Yet each year, after all the children ask the Mah Nishtanah, and after
the rosh yeshivah, himself, has recited the four questions, he says,
in a voice filled with enthusiasm, "Kinderlach, dos is der teirutz," --
Children, here is the answer." He will then explain how Avadim Hayinu,
We Were Slaves, answers the questions. The rosh yeshivah uses a slightly
larger goblet for Kiddush then for the next three cups, and doesn't
interrupt between reciting the hamotzi until after korech, saying zecher
l'Mikdosh k'Hillel only after having eaten korech. The rosh yeshivah
tries to complete Hallel before chatzos, halachic midnight.
One of the highlights of the Seder is the singing of the piyut Adir
B'Mluchah, for which the rosh yeshivah uses an exuberant, heartening tune.
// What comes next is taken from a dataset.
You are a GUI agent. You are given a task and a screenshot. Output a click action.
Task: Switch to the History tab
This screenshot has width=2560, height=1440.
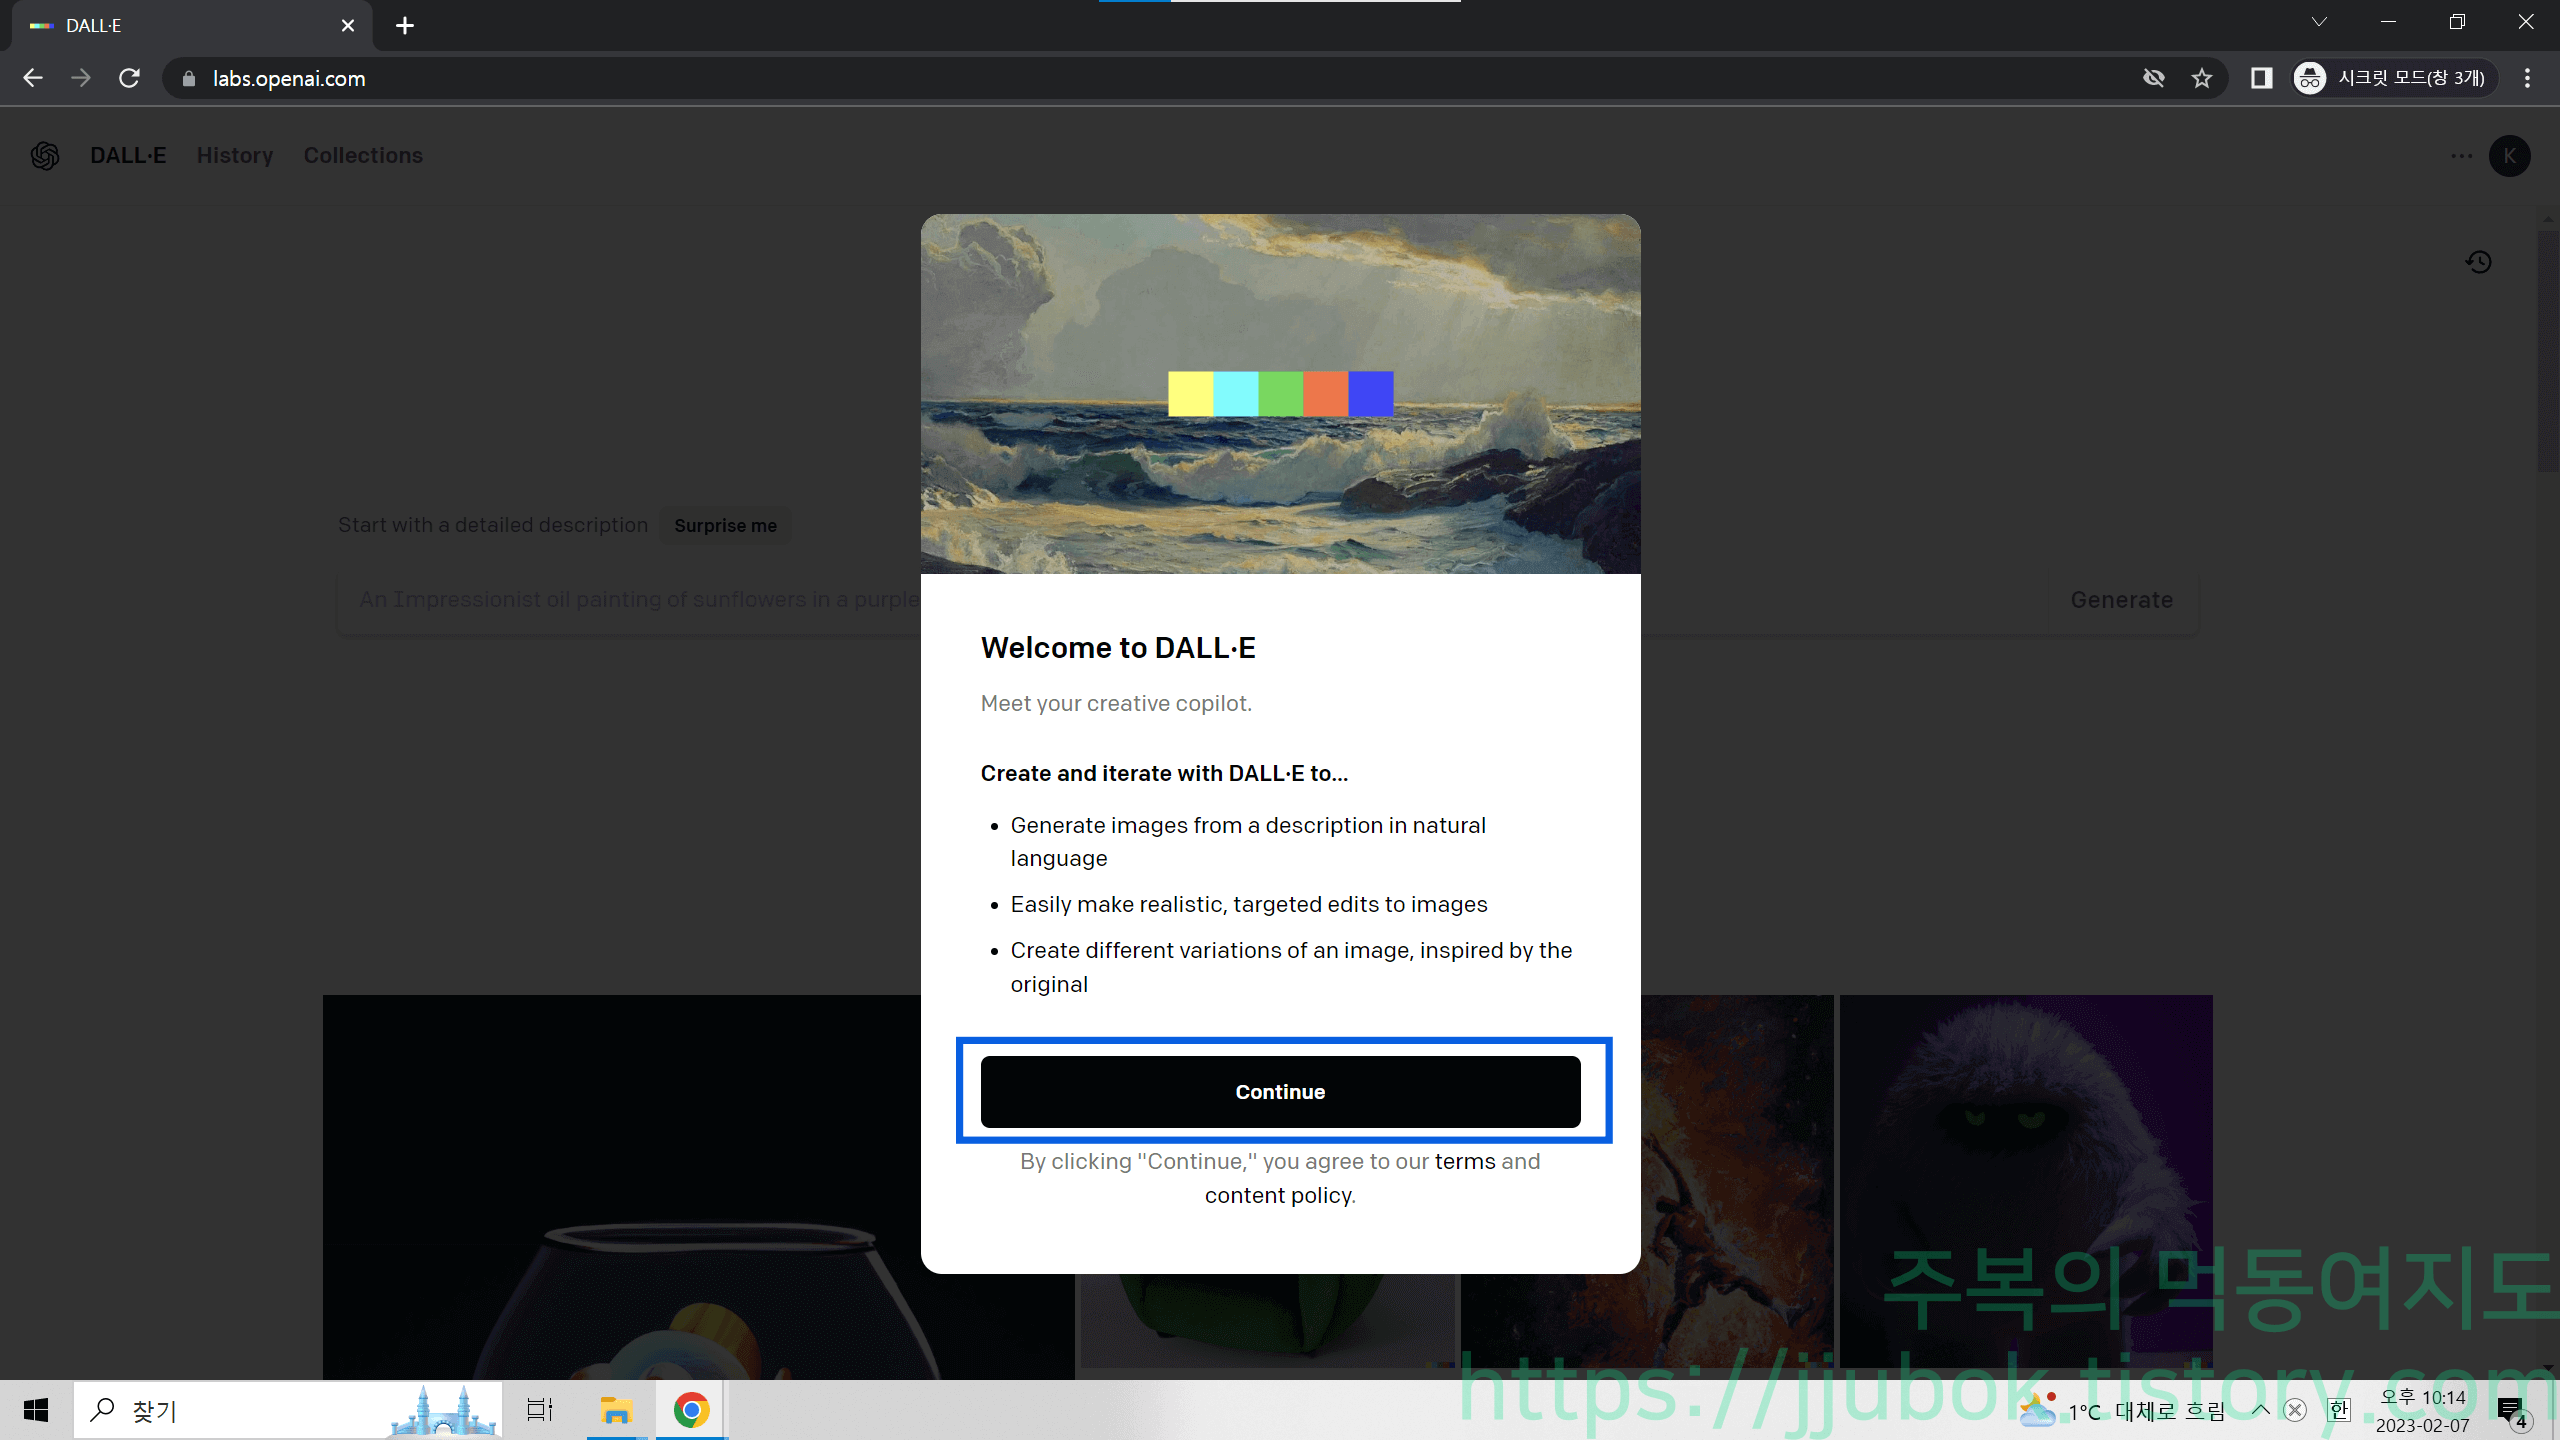coord(235,155)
The nigun is especially meaningful to him, as he learned it from an
elderly, broken Stoliner chassid, a Holocaust survivor who had lost
his family in the camps. Each year, he would spend the Seder with the
rosh yeshivah's father, Rav Yaakov, and sing this nigun. As he sang the
glorious words proclaiming the Kingship of the Almighty, those present
could sense that he was reaffirming his own belief in the message,
even in the face of all that had transpired. The rosh yeshivah recalls
the joy that the nigun brought to that elderly Yid, and the same joyous
notes inspire those at the rosh yeshivah's table each year.